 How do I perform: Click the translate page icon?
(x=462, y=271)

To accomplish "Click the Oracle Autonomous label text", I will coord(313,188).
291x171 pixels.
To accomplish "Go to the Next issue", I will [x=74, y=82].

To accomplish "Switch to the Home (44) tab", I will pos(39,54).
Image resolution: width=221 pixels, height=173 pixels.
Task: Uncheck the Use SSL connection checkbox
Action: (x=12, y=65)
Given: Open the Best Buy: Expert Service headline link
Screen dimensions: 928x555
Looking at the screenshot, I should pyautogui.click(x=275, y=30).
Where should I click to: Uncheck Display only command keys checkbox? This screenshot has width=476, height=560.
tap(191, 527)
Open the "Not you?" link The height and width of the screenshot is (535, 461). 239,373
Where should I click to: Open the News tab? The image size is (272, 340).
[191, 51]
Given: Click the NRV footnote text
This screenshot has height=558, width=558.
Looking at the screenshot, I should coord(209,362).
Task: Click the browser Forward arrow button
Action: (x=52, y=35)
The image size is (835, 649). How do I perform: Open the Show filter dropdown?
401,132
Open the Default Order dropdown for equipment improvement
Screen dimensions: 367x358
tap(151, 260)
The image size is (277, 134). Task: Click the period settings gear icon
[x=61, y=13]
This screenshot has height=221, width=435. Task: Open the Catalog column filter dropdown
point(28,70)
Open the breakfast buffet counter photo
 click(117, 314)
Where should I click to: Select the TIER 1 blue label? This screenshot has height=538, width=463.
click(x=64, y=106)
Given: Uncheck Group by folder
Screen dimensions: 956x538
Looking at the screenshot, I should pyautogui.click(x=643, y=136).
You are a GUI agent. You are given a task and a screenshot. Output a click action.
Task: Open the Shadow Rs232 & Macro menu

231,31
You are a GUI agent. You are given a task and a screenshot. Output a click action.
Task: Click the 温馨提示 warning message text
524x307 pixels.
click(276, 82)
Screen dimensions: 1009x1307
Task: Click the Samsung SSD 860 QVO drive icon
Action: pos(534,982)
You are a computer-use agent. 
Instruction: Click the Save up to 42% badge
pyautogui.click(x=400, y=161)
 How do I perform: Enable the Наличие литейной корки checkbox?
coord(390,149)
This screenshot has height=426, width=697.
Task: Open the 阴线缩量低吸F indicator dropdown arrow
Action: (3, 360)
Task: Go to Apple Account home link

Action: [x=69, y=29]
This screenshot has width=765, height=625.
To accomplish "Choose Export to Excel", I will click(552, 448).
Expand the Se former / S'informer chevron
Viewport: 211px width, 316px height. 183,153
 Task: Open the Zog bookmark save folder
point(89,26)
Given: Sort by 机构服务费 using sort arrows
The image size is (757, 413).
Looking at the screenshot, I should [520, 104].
● ● ● ● ●
▶ **TASK REQUIREMENTS**: Give the entries again in full, with nothing changed.

▶ **SOLVED EXERCISE**:
 How do I perform: Click the translate page icon?
(x=462, y=271)

To accomplish "Click the Oracle Autonomous label text", I will coord(313,188).
291x171 pixels.
To accomplish "Go to the Next issue", I will [x=74, y=82].

To accomplish "Switch to the Home (44) tab", I will pos(39,54).
Image resolution: width=221 pixels, height=173 pixels.
Task: Uncheck the Use SSL connection checkbox
Action: (x=12, y=65)
Given: Open the Best Buy: Expert Service headline link
Screen dimensions: 928x555
Looking at the screenshot, I should pyautogui.click(x=275, y=30).
Where should I click to: Uncheck Display only command keys checkbox? This screenshot has width=476, height=560.
tap(191, 527)
Open the "Not you?" link The height and width of the screenshot is (535, 461). 239,373
Where should I click to: Open the News tab? The image size is (272, 340).
[191, 51]
Given: Click the NRV footnote text
This screenshot has height=558, width=558.
Looking at the screenshot, I should coord(209,362).
Task: Click the browser Forward arrow button
Action: (x=52, y=35)
The image size is (835, 649). How do I perform: Open the Show filter dropdown?
401,132
Open the Default Order dropdown for equipment improvement
Screen dimensions: 367x358
tap(151, 260)
The image size is (277, 134). Task: Click the period settings gear icon
[x=61, y=13]
This screenshot has height=221, width=435. Task: Open the Catalog column filter dropdown
point(28,70)
Open the breakfast buffet counter photo
 click(117, 314)
Where should I click to: Select the TIER 1 blue label? This screenshot has height=538, width=463.
click(x=64, y=106)
Given: Uncheck Group by folder
Screen dimensions: 956x538
Looking at the screenshot, I should pyautogui.click(x=643, y=136).
You are a GUI agent. You are given a task and a screenshot. Output a click action.
Task: Open the Shadow Rs232 & Macro menu

231,31
You are a GUI agent. You are given a task and a screenshot. Output a click action.
Task: Click the 温馨提示 warning message text
524x307 pixels.
click(276, 82)
Screen dimensions: 1009x1307
Task: Click the Samsung SSD 860 QVO drive icon
Action: pos(534,982)
You are a computer-use agent. 
Instruction: Click the Save up to 42% badge
pyautogui.click(x=400, y=161)
 How do I perform: Enable the Наличие литейной корки checkbox?
coord(390,149)
This screenshot has height=426, width=697.
Task: Open the 阴线缩量低吸F indicator dropdown arrow
Action: (3, 360)
Task: Go to Apple Account home link

Action: [x=69, y=29]
This screenshot has width=765, height=625.
To accomplish "Choose Export to Excel", I will click(552, 448).
Expand the Se former / S'informer chevron
Viewport: 211px width, 316px height. 183,153
 Task: Open the Zog bookmark save folder
point(89,26)
Given: Sort by 机构服务费 using sort arrows
The image size is (757, 413).
Looking at the screenshot, I should [520, 104].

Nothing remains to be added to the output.